Schwaeble has a nod to John Steinbeck and has inserted it into the plot in a very apropos manner. I thought this was a very interesting aspect of the novel and something that should have it's attention drawn to.

The character development within Damnable is unique unto itself. The main protagonist is not a cookie-cutter character and has many sides to him, some of which are shown in this story and some of them that are not told within the novel. I'm sure there are many readers like myself who would like to read and know more about Jake Hatcher, as he was able to draw readers in and frustrate them at time. I'd love to see more of this character in other books in the future.

Another character that has great development is that of the antagonist. The antagonist is not just all out crazy, instead Schwaeble does a great job of presenting the antagonists viewpoint and giving readers a rationale explanation of what is happening and what's behind all the events.

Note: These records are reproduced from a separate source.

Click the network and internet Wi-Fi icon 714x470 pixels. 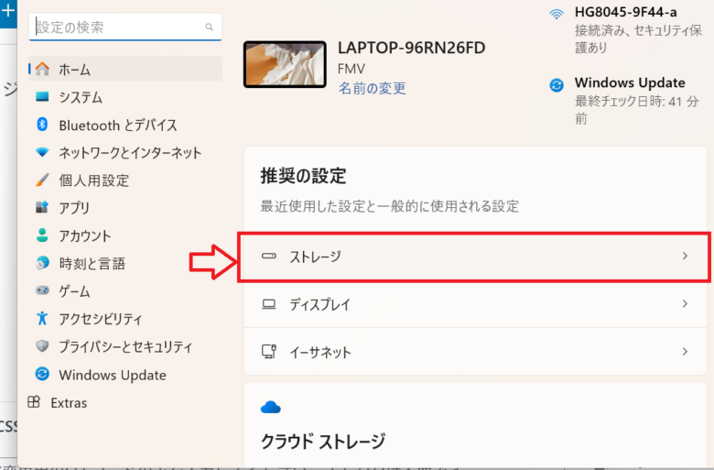point(42,153)
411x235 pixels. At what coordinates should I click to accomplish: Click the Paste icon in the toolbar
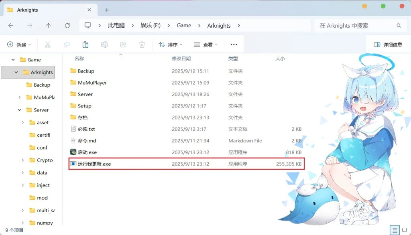(x=85, y=45)
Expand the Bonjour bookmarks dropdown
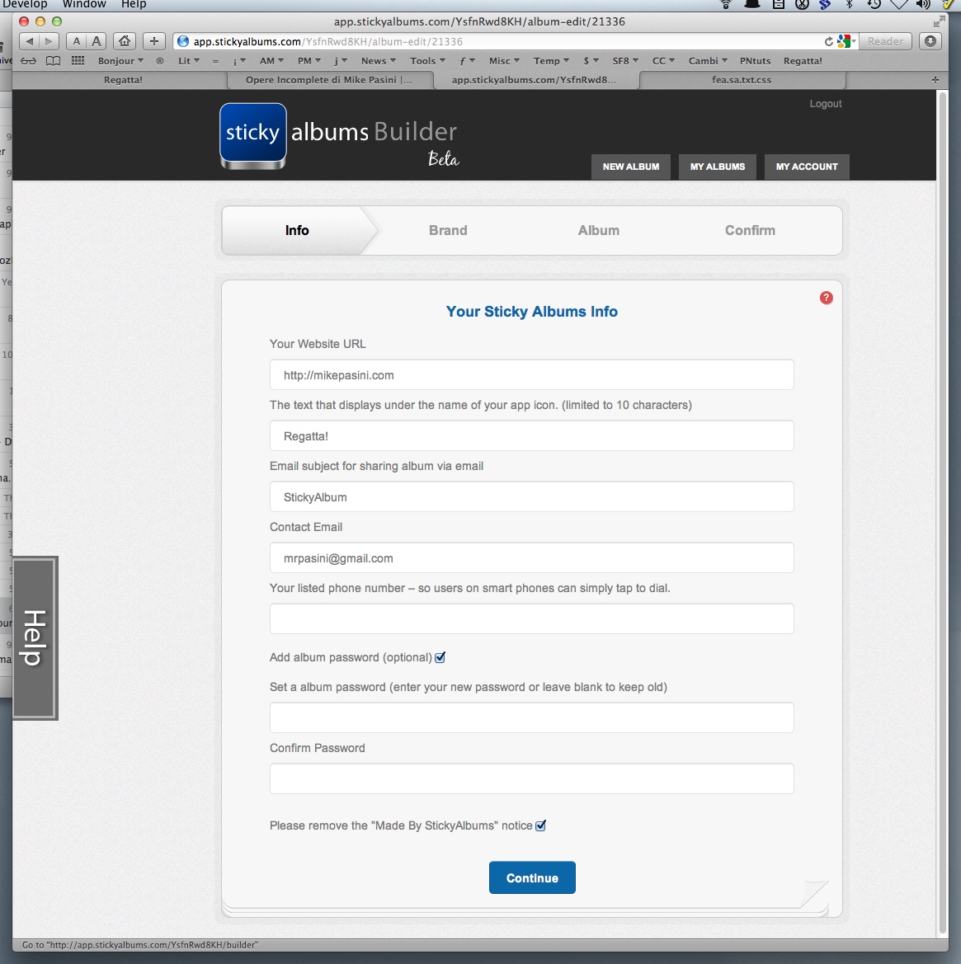The image size is (961, 964). 120,61
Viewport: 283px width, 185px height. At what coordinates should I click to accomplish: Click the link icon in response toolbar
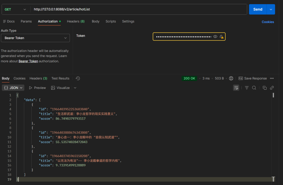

I for one could understand the thought process and even sympathize with the "bad" guy because of this portrayal.

In the end, Hank Schwaeble just a fantastic job in writing his debut novel. He is a talents guy who is sure to light up the thriller scene with future books. This book is a must read for all thriller, horror and supernatural fiction fans. Hank Schwaeble's Damnable is by far the best debut thriller of 2009 for myself. Read Damnable and find out why for yourself!